HYDROMECHANICS

M. D. LADYZHENSKII

ON GAS FLOWS WITH LARGE SUPERSONIC VELOCITY

(Presented by Academician A. A. Dorodnitsyn, 27 IV 1960)

Below are written the general equations of gas flows with large supersonic velocity, which are simplified in different ways depending on the magnitude of the parameter (K), analogous to the local similarity parameter of hypersonic flows ((^{1})). For (K \sim 1), in the case of flow past a thin body, reduction to the equations of the theory of small disturbances of a hypersonic flow is possible ((^{2,3})). For (K \gg 1) a solution of the Cauchy problem has been obtained, which may be of interest in the consideration of internal flows. In the Cauchy problem, infinite domains of definition of the solution have been found, which is a consequence of the parabolic degeneration of the equations under consideration as the Mach number tends to infinity.

§ 1. A steady flow of an ideal perfect gas with constant stagnation enthalpy, corresponding to a maximum velocity equal to unity, is considered. The velocity vector (\mathbf v) is represented in the form

[
\mathbf v = (1-\eta)\vec{\tau},\quad |\vec{\tau}|=1,\quad
M=\sqrt{2}\,[(\varkappa-1)\eta(2-\eta)]^{-1/2}(1-\eta),
\tag{1}
]

where the relation between the Mach number (M) and the quantity (\eta) is given by Bernoulli’s equation, and (\varkappa) is the adiabatic exponent. It is assumed everywhere that (M \gg 1), i.e. (\eta \ll 1). The expression for (\mathbf v) is substituted into the equations of motion, which are transformed so that the coefficient of each derivative of the sought quantity contains a polynomial depending on (\eta). The simplification of the equations consists in the following: in each of the polynomials we neglect the higher terms in comparison with the term containing (\eta) in the lowest degree.

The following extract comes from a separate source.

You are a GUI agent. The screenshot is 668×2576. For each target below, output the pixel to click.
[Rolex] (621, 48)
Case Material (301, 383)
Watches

As a result, in the case of plane ((\nu=0)) and axisymmetric ((\nu=1)) flows, the equations of continuity, momentum, and adiabaticity can be written as

[
\frac{1}{\varkappa-1}\frac{\partial \ln \eta}{\partial \tau}
+\frac{\partial \theta}{\partial n}
+\nu\,\frac{\sin\theta}{y}
=0,\qquad
\frac{\partial \theta}{\partial \tau}
+\frac{\partial \eta}{\partial n}
-\eta\,\frac{\partial \sigma}{\partial n}
=0,\qquad
\frac{\partial \sigma}{\partial \tau}=0,
\tag{2}
]

where (\sigma) is the entropy function ((3)), (\theta) is the angle of inclination of the velocity vector to the (x)-axis of the Cartesian (cylindrical for (\nu=1), when the (x)-axis is the axis of symmetry) coordinate system (x,y); (\partial/\partial\tau) and (\partial/\partial n) denote, respectively, differentiation along a streamline and along the normal to it ((n) is rotated relative to (\vec{\tau}) by (\pi/2) counterclockwise).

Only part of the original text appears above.